• **Required action**
The line containing "dpo@joptimise.com (318, 2546)" marks the end: output every line of the data up to it, and that line too, exactly as written.

• **Record extracts**
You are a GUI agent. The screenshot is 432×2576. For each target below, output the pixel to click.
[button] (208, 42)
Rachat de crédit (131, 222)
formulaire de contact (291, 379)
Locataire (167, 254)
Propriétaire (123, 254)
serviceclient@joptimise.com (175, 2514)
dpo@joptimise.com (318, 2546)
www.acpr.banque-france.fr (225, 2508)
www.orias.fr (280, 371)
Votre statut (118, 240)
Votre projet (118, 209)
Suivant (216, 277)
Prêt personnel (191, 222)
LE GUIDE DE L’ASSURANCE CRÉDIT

• **Task response**
You are a GUI agent. The screenshot is 432×2576. For each target below, output the pixel to click.
[button] (208, 42)
Rachat de crédit (131, 222)
formulaire de contact (291, 379)
Locataire (167, 254)
Propriétaire (123, 254)
serviceclient@joptimise.com (175, 2514)
dpo@joptimise.com (318, 2546)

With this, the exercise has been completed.